En esos momentos, la dama francesa y yo ya no sabíamos qué más hacer, si regresar a Woodend e informar de lo que había sucedido, o seguir buscando. Solo teníamos las dos lámparas de aceite del coche y mi farol, y los habíamos encendido en un área de pocos metros cuadrados. Si las personas desaparecidas estaban todavía en algún lugar de la Roca, cosa que yo ya empezaba a dudar, sin duda correrían un grave peligro cuando anocheciera por completo, puesto que no llevaban cerillas. A no ser que tuvieran la sensatez de quedarse juntas en una cueva hasta que amaneciera. La dama francesa y algunas niñas estaban empezando a ponerse histéricas, lo que no era de extrañar. Ninguno de nosotros había vuelto a tomar siquiera una taza de té desde la hora del almuerzo. Estábamos demasiado preocupados para pensar en esas cosas. Tomamos un poco de limonada y unas cuantas galletas, y decidí que lo mejor que podía hacer era traer a las niñas de vuelta al colegio, y dejar de buscar por esa noche.

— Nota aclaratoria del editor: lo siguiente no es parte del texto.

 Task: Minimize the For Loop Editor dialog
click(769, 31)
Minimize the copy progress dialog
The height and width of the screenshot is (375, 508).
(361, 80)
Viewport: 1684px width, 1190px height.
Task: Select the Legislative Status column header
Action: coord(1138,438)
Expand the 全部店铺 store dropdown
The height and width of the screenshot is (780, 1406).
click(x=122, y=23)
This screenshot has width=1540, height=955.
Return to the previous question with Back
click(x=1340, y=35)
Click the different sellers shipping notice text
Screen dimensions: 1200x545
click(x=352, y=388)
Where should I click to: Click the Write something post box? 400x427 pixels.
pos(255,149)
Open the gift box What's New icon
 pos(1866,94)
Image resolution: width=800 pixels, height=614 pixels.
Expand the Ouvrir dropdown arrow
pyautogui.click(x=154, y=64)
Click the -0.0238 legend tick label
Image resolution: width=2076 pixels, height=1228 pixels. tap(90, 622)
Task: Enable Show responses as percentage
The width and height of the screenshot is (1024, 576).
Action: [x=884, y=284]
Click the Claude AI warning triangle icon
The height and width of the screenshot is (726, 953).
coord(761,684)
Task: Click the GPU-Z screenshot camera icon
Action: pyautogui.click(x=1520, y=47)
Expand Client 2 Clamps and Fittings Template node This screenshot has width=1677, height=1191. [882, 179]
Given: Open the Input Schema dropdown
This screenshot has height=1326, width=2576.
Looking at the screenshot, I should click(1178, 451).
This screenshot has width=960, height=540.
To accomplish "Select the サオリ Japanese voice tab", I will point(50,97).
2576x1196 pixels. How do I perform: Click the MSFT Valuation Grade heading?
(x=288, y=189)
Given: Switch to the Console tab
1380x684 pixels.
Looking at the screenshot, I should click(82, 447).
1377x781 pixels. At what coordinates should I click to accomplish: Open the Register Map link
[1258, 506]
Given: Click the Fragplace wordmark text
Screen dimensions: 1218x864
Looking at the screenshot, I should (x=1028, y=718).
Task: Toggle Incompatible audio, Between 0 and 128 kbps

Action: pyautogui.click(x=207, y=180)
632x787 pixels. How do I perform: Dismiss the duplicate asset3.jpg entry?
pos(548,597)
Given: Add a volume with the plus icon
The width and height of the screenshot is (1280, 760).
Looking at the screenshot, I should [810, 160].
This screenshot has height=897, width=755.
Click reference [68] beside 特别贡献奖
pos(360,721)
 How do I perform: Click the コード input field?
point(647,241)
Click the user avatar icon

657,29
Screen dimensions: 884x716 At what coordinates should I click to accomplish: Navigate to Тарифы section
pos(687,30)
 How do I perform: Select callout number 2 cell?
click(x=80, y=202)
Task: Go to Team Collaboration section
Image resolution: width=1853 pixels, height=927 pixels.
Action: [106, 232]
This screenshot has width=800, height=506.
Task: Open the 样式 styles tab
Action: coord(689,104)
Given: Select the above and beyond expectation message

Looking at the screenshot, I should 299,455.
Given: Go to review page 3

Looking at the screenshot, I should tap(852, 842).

Sinceramente, no sé si actué de manera correcta o no. Pero asumo cualquier responsabilidad derivada de aquella decisión. Creo que conozco bastante bien a las tres niñas desaparecidas, y pensé que, a menos que las tres hubieran sufrido un accidente, lo que me parecía poco probable, la señorita Miranda, que está muy acostumbrada a moverse por el monte, habría mantenido la cabeza en su sitio y podría encontrar un lugar seguro en el que refugiarse para pasar la noche. En cuanto a la maestra, espero por su propio bien que no esté vagando sin rumbo ella sola. El conocimiento de la aritmética no suele ser de mucha utilidad cuando uno se pierde en el monte.

Después de detenernos en la comisaría de Woodend, de camino a casa, y de haber informado brevemente al oficial de guardia de lo que había ocurrido en Hanging Rock, nos dirigimos al colegio Appleyard sin más demora. Olvidé mencionar que revisé con mucho cuidado los baños públicos (el de las damas y el de los caballeros) que están situados en el área de picnic, a medio camino entre el arroyo y el pie de la Roca. Pero allí no había ninguna huella de las alumnas, ni ningún otro indicio de que alguien los hubiera usado recientemente.